While the option to import products from Canada was reported in the Swiss press amid radio silence from Basel authorities, it is understood that this was only ever a ‘fallback option’ should Pure’s second batch also fail to be approved. 

“Even if we would have used Canadian products, this would have only been to bridge the gap; it would have been replaced by Swiss production.”

All six of these products will be available for participants to purchase legally during the pilot – Credit Pure Holdings AG

As these discussions were ongoing, Pure successfully harvested a second batch on an alternative site that ‘has been run organic for the last 30 years’. 

It has now received its permit from the federal office, and its second batch has been confirmed to ‘match all the criteria of the quality assurance’. 

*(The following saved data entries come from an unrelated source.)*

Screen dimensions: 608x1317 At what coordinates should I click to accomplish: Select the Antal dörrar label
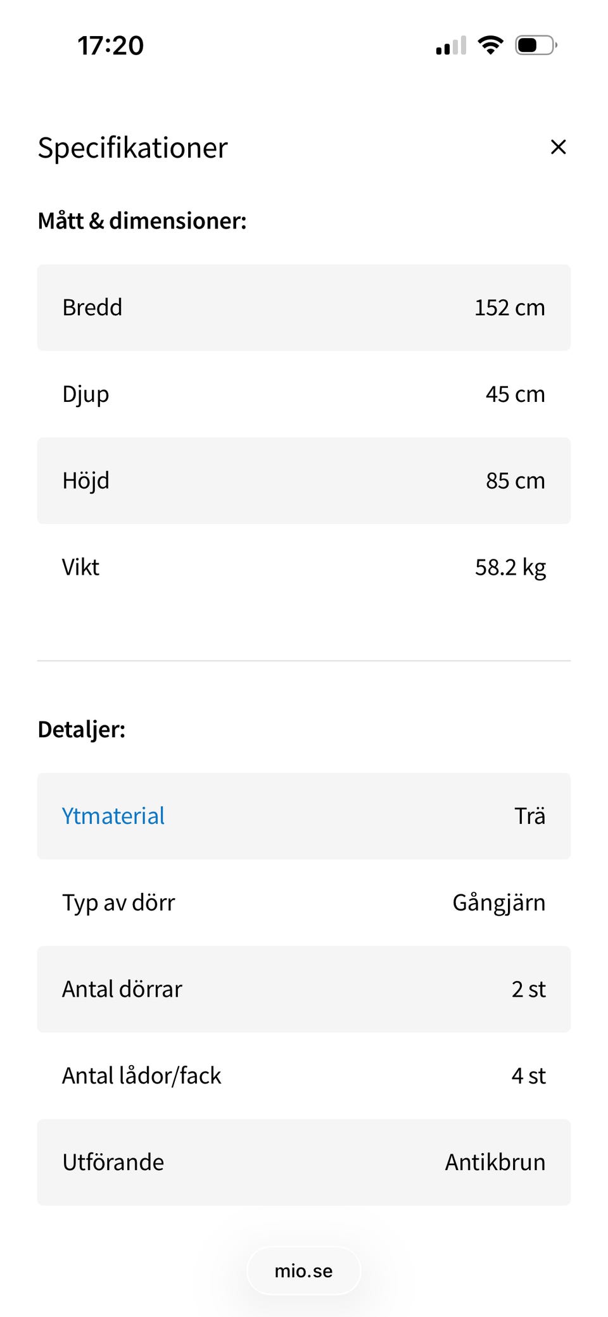122,989
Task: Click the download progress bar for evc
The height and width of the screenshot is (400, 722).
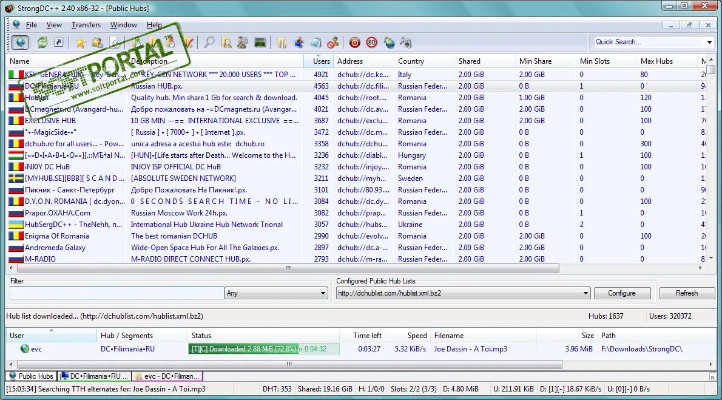Action: (x=264, y=349)
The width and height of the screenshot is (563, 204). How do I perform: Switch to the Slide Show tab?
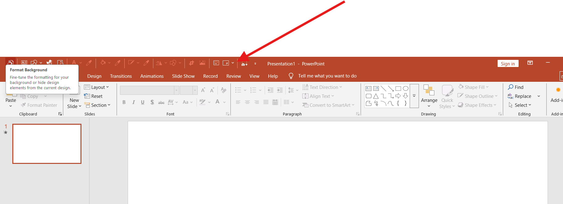coord(183,76)
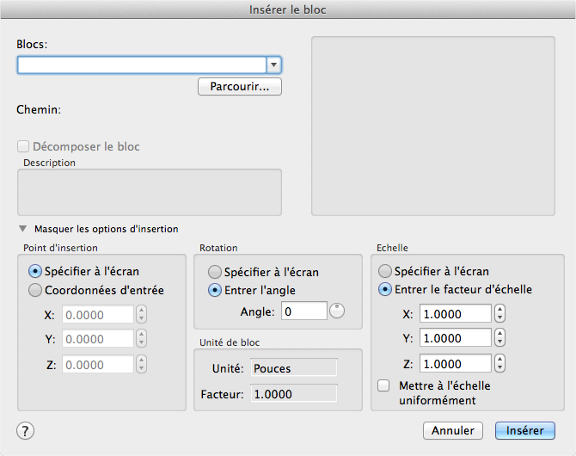The height and width of the screenshot is (456, 576).
Task: Select Rotation Spécifier à l'écran option
Action: 215,272
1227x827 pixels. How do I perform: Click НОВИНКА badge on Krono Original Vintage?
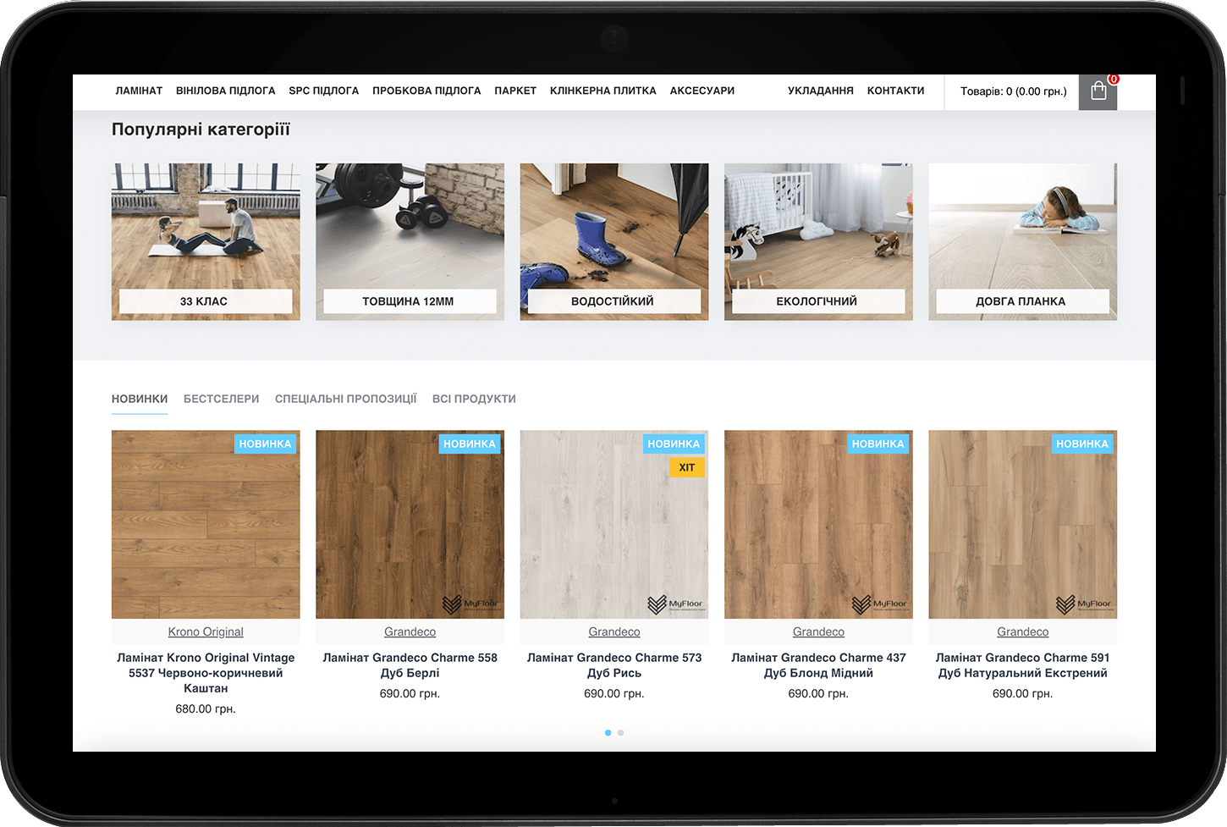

As originally intended, Pure will supply two hashish and four cannabis flower products to selected Basel pharmacies, which will be available to purchase from January 30, 2023. 

Despite the delay, the Basel-Stadt health department, the University Psychiatric Clinics, Aargau Psychiatric Services and the University of Basel have continued to press ahead with recruitment. 

Around 340 of the total 370 participants have now been signed up and will be included in the study, with the remaining 30 expected to be onboarded before the start date. 

Lessons Learned

Mr Cereghetti said that while he ‘doesn’t see any more hurdles for this project to roll out’ it is not called an ‘experimental article by accident’. 

He suggested that the study’s entire approach was to gather evidence in order to create a better regulatory system, and that this delay will ‘provide the first learnings for large-scale regulation afterwards’. 

Furthermore, he argued that the lessons learned from this delay will make it ‘easier and faster’ for what is expected to be nearly a dozen similar pilots that will follow in the coming weeks and months. 

“We’re doing pioneering work here for the whole cannabis industry in Switzerland. Whoever is going to follow us will have it easier because of the price of learning we paid. 

“A lot of stuff has actually been tested out now for the first time. A lot of processes and pathways that didn’t exist before have now been created.”